I have to admit, though, that I always found the list a tad distasteful. I mean, isn’t the desire for gifts – for more stuff that you most certainly don’t need – isn’t that just sin? And what about words of affirmation? “Tell me how great I am. Notice me and how talented and special and virtuous I am.” What is that if not sin?
So naturally, God gives me a kid whose love language is gifts. I first noticed it during family prayer time. We use a Thank You-Sorry-Please format, and beginning when he was a toddler, Ezra’s prayers always took this form: “Dear God. Thank you for (at this point, he would scan the living room, looking for something to be thankful for), thank you for this lamp. And please give us hundreds of lamps. And I’m sorry for…. What am I sorry for, Mom?”
Over the course of a year, he asked for thousands of lamps – and trains and couches and toys and rugs and houses. He never asked for his brother’s cold to get better or for a great time at his birthday party. His requests were all in service of a singular pursuit: more stuff.
Over the years, I tried to guilt him into praying for something else. I tried to woo him with the beauty of praying for healing and love and sunshine. I tried introducing him to the Psalms, to the Lord’s Prayer, to anything that might show him something worthy of praying for. His prayers did change over time, but he never let go of his desire for God to give him more, of everything.
My friend Jean tried to convince me that I should surprise him with a new train the day after he prayed for more Thomas trains. She thought it was a mistake not to recognize Ezra for who he was and to bless him as such. But I couldn’t do it. I was afraid of turning God into Santa Claus. And I was afraid that giving in to his stuff-lust would only stoke its fires. Instead, I just kept praying that Ezra would develop a grateful heart.
Fast forward several years to last Thursday, the tenth day of Christmas, and our family devotion night. The three kids save up money all year to give away at Christmas as a gift to Jesus, and this was the night they would decide where to give it. They give an offering at church all year, and decided to divide the rest of their money so that 1/3 went to a local charity (the Salvation Army shelter down the street), 1/3 to worldwide mission (buying solar powered audio players for a community in New Guinea), and 1/3 to development (Heiffer project).
Nafisa and Ezra spent forty-five minutes on the Heiffer site using their $200 to buy ducks and bees and llamas and piglets. Ezra could not stay in his seat. “This is AWESOME! We can get so much stuff and then those families can get money and can give so much stuff away. And we can buy chickens, and when the chickens have babies they can give some of the babies to another family!”
With each purchase they added to their cart, Ezra squealed and jumped up and hugged Nafisa.
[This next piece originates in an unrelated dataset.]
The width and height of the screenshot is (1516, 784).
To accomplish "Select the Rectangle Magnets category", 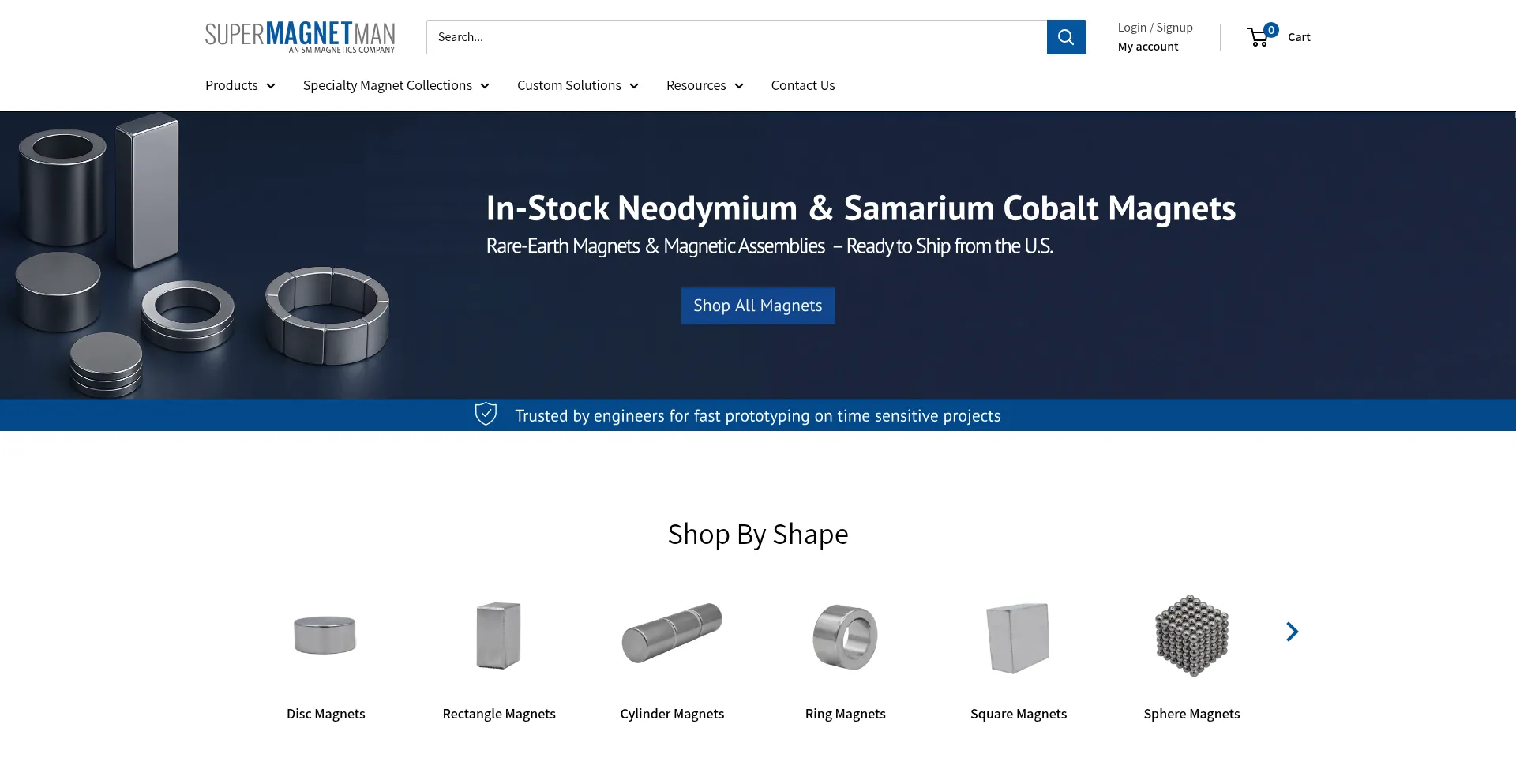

He danced around the kitchen and said, “What else can we buy? How much money do we have left? Mom, PLEASE can’t you give us some of your money so we can buy more animals?! This is so much fun. I LOVE Christmas!!!!”
And then I got it. Ezra loves giving gifts as much as he likes getting them, and he understands that generosity can become a cycle of giving. It’s not sin; it’s his heart. And his heart is a gift.